#### The input

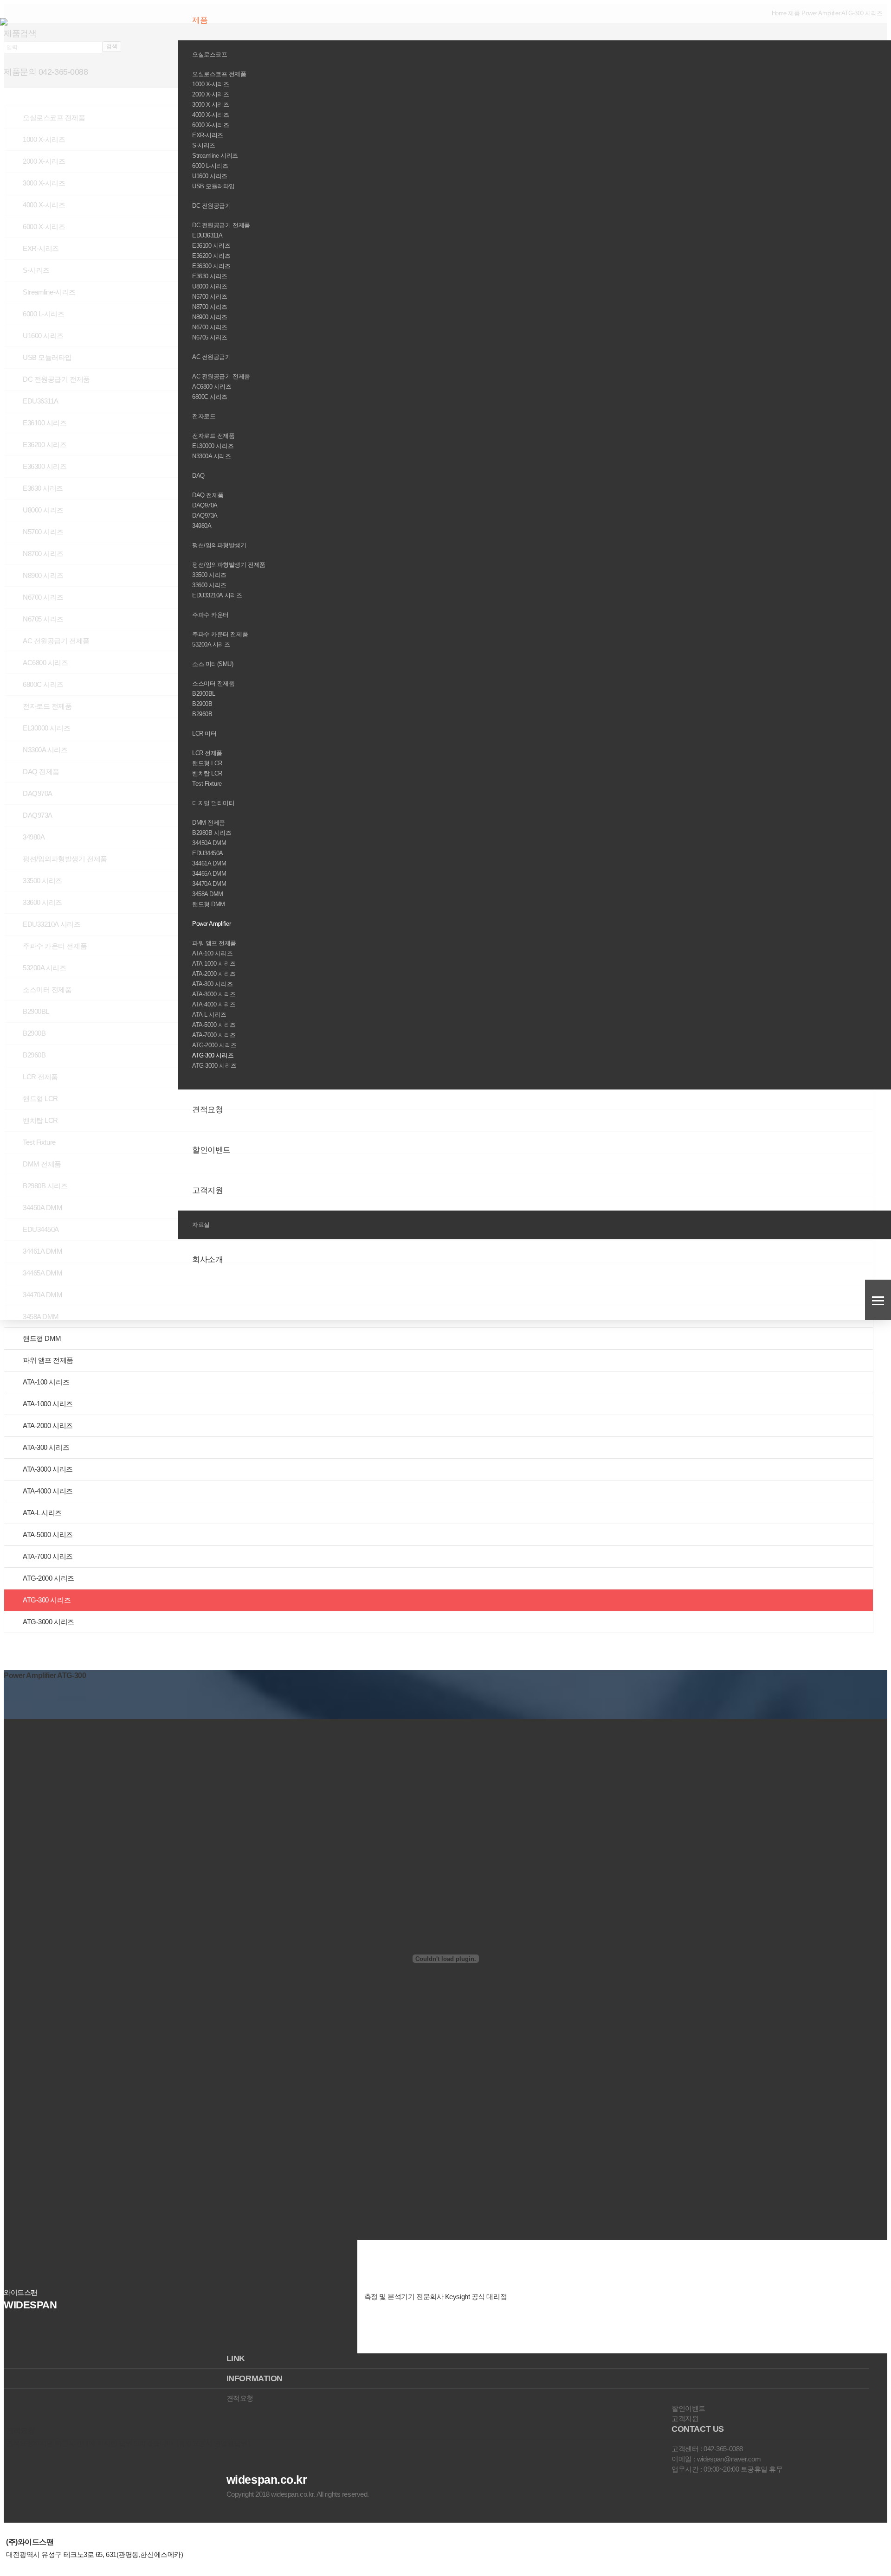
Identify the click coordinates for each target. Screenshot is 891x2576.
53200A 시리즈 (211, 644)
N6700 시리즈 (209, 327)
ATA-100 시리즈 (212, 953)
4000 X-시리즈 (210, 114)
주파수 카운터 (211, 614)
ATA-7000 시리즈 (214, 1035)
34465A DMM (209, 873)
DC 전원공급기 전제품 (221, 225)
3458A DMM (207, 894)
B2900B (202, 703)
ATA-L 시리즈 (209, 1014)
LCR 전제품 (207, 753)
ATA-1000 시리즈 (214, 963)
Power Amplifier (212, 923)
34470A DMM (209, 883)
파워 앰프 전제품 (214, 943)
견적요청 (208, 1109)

########

§ **Task goal**
In the material above, the line with "34465A DMM (209, 873)" marks the start. Print it and every line after it through the last, exactly.

§ **Exercise response**
34465A DMM (209, 873)
DC 전원공급기 전제품 (221, 225)
3458A DMM (207, 894)
B2900B (202, 703)
ATA-L 시리즈 (209, 1014)
LCR 전제품 (207, 753)
ATA-1000 시리즈 (214, 963)
Power Amplifier (212, 923)
34470A DMM (209, 883)
파워 앰프 전제품 (214, 943)
견적요청 (208, 1109)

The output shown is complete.